If you find yourself dreaming about a fox with a thick tail you will deal with an unpleasant person. If you fight a fox in your dream, you will have a confrontation with a cunning enemy. 

Bringing a fox with you in a dream may symbolize that you are carrying your worries with you.

If you dream of a black fox it signifies luck, unlike a white fox which announces a disaster. If you dream three foxes, this announces a real big danger coming your way, soon. 

If you’re interested in protecting your dreams, check out my post on the best dream catchers here.

Foxes in the Bible

Foxes also appear in the Bible suggesting the same idea of wisdom which may or may not be caused by divine influence.

They are mentioned in the story of Samson who takes some foxes, small ones that are destroying the vineyard, ties their tails and lights a flame between them.
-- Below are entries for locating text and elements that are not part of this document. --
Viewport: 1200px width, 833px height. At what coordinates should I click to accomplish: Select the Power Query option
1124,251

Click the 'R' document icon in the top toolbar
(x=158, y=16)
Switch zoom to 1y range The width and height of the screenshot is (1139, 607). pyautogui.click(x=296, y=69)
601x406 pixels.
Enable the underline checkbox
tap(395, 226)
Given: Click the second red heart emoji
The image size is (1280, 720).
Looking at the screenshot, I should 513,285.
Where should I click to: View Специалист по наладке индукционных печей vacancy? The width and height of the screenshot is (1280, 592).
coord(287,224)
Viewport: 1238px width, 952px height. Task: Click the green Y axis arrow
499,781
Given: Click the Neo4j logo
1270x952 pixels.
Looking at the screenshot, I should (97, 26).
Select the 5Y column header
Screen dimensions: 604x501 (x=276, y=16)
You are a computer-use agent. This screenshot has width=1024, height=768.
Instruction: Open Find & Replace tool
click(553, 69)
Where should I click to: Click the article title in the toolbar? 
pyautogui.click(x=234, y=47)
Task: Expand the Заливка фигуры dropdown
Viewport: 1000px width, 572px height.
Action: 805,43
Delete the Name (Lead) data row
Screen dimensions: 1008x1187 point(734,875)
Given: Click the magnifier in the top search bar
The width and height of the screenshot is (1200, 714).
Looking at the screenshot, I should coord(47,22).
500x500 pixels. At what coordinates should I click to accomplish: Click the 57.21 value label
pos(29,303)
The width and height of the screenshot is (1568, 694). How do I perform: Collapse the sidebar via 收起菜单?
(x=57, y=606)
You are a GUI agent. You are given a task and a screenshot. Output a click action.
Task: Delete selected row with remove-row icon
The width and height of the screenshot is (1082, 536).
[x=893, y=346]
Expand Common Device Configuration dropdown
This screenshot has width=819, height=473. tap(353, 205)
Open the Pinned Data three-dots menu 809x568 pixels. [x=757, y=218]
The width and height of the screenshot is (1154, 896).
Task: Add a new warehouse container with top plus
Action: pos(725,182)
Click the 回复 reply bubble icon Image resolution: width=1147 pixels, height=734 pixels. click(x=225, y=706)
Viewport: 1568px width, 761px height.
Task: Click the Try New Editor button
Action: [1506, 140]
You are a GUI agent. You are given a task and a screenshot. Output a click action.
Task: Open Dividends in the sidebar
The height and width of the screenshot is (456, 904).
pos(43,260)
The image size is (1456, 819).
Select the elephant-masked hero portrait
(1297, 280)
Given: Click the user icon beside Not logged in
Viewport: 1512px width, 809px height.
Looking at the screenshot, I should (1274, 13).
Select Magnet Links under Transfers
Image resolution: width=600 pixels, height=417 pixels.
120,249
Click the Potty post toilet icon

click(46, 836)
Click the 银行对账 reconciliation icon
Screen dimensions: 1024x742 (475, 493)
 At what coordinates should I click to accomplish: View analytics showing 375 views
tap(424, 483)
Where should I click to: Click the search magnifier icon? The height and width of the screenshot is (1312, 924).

This story is a parable about making sure your wits have a focus, otherwise it can sabotage you. 

Summary

Good or evil, the symbol of the fox stands for wisdom, wits and the power of mind and reason. No matter which forces it serves and no matter if it helps or deceives us, the fox will always be an important spiritual figure. Foxes are a lesson and an invitation to use and improve our minds but it also teaches us something more. Nothing is inherently good or bad, any action or skill can be used as a means to do either good or evil. The choice is ours.